I want to crawl my SPA built by the Vue framework (Relatively same as React framework). However, I see that the content is not rendered while crawling. The result is:
<!doctype html>
<HTML>
<body>
<div id=app>
</div>
<script type=text/javascript src=/static/js/manifest.2ae2e69a05c33dfc65f8.js></script>
<script type=text/javascript src=/static/js/vendor.60c471696de493d48a1c.js></script>
<script type=text/javascript src=/static/js/app.335a9e9866cb7dc6a517.js></script>
</body>
</html>
Are the component-based javascript frameworks anti crawling? How can I make the component to be rendered by the crawler?
I'm using Abot
framework for crawling propose
CodePudding user response:
All Abot does is send a request to the target website, parse the data, and pass it back to you. As you probably know, frameworks like React or Vue are 100% JavaScript based, meaning no data will be rendered unless you run the JavaScript.
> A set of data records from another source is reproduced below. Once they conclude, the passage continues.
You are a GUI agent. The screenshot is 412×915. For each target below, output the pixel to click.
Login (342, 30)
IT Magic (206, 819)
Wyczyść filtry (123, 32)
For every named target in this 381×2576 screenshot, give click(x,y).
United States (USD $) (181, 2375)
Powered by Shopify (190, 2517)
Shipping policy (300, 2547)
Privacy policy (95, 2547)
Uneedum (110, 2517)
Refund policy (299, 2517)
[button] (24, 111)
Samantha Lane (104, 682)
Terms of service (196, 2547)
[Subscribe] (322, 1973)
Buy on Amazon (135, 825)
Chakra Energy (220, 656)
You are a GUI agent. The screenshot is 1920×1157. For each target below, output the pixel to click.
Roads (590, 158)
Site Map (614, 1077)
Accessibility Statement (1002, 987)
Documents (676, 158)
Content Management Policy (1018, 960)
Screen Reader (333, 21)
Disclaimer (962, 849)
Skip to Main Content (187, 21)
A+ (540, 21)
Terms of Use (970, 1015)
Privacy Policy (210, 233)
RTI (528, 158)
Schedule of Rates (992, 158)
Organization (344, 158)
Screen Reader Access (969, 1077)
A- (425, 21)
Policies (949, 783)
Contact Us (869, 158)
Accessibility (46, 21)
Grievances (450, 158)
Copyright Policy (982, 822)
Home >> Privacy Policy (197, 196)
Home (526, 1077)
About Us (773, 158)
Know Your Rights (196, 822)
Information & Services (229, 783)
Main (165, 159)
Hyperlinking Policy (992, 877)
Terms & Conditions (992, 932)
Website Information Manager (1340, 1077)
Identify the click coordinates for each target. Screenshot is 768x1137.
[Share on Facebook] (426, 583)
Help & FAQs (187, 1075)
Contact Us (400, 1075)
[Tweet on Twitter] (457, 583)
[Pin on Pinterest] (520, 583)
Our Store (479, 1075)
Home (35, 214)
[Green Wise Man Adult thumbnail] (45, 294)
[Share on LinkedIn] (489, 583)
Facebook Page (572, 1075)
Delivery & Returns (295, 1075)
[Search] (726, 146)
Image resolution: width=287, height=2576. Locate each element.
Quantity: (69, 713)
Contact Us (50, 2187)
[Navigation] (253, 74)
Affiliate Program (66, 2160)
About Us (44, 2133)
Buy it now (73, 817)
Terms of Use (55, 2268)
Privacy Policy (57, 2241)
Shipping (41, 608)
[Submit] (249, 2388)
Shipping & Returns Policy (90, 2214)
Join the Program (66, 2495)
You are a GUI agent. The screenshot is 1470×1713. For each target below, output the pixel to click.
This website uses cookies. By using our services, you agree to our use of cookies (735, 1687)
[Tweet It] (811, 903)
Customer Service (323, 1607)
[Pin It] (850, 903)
So the solution here is to launch a headless browser or another DOM engine and scrape the data.
Several engines you could use are Selenium (browser automation framework available in Python and some other languages), Puppeteer (Chromium-based web-scraper in NodeJS), or a DOM engine like JSDOM.
Moral of the story is: if you want to see result rendered by JavaScript you must execute the JavaScript inside a DOM.